▸ Direction:
Write out, word for word, the entries from the line containing "You are a computer-use" through the line containing "click(766, 83)", including both of those lines.

▸ Available records:
%%

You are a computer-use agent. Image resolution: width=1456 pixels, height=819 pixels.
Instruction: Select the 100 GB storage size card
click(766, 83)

%%
%%

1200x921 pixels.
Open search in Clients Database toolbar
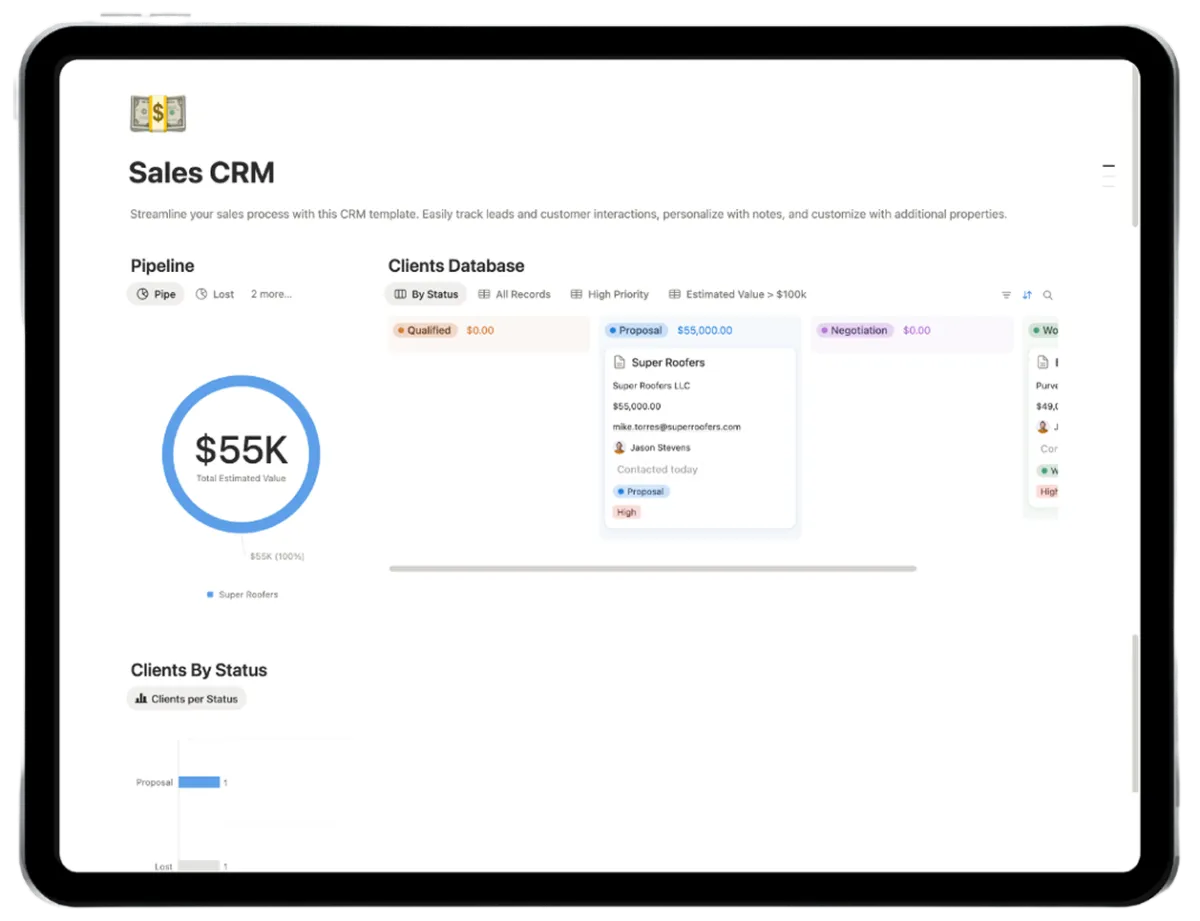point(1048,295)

%%

▸ Full response:
You are a computer-use agent. Image resolution: width=1456 pixels, height=819 pixels.
Instruction: Select the 100 GB storage size card
click(766, 83)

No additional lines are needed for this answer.